Use `ctrl-d` (or `exit()`) to exit the worker REPL and return to the main REPL.

If you have `Revise`, `TestEnv`, or `Debugger` available within your global
environment then those will be loaded into the interactive worker process as
well to aid in debugging. Editing code within the `src/QuartoNotebookWorker`
folder will reflect the changes in the REPL via `Revise` in the normal way.

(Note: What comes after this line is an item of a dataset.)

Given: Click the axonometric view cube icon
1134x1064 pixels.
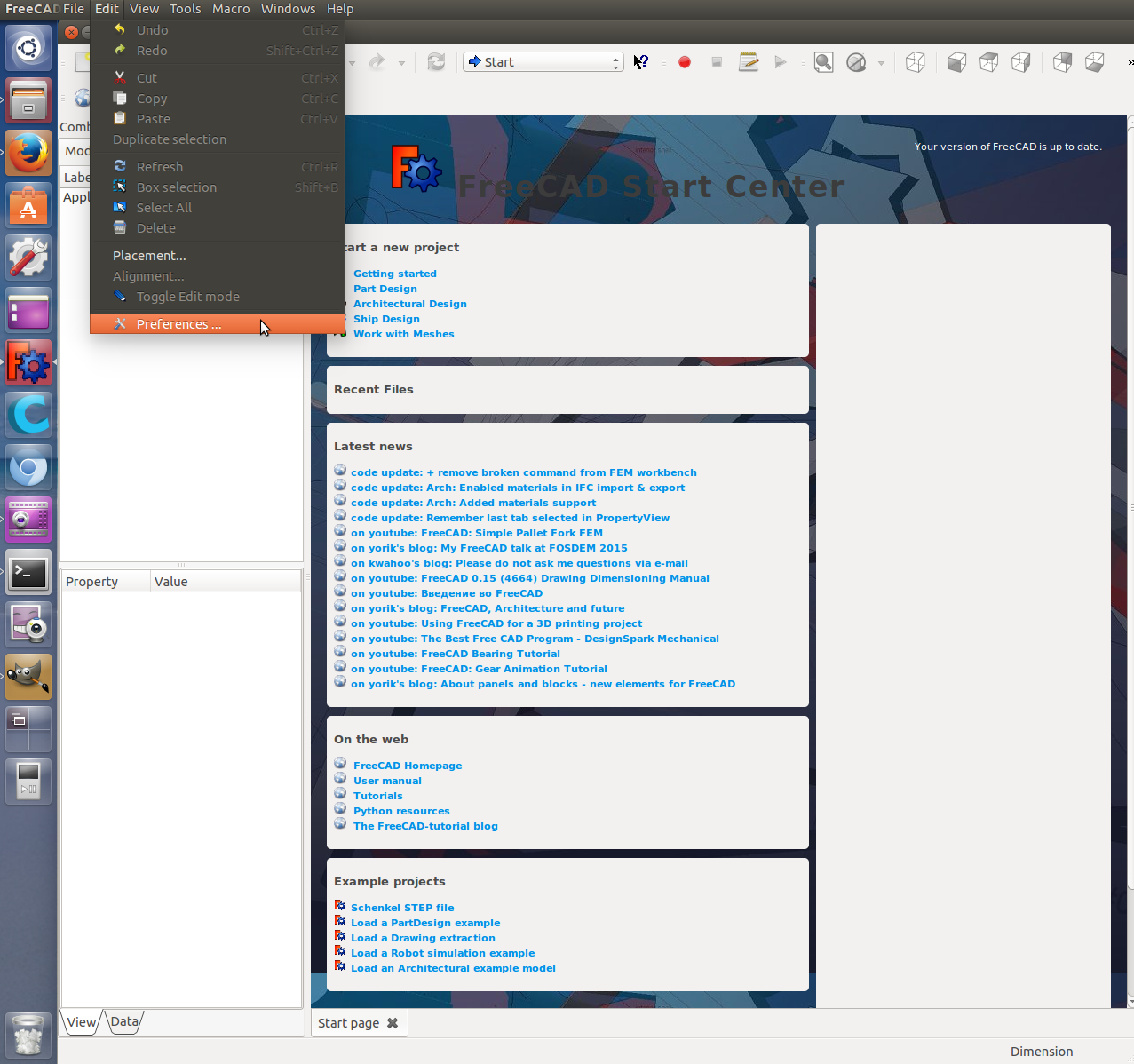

### Adding package "integrations"

Some packages require custom integrations to be written to make them behave as
expected within the worker processes that run notebooks. For example, `Plots.jl`
requires a custom integration to work correctly with `quarto`'s image format and
dimension settings.

This is achieved by using Julia's native package extension mechanism. You can
find all the current package integrations in the `src/QuartoNotebookWorker/ext`
folder. Typically this is done via adding function hooks within the `__init__`
method of the extension that run at different points during notebook execution.

### Package Extensions

As discussed above `QuartoNotebookWorker` is implemented as a full Julia package
rather than just a `Module` loaded into the worker processes. This allows for
any package to extend the functionality provided by the worker. To do this make
use `Requires.jl` (or the mechanism that it leverages) to load extension code
that requires `QuartoNotebookWorker`.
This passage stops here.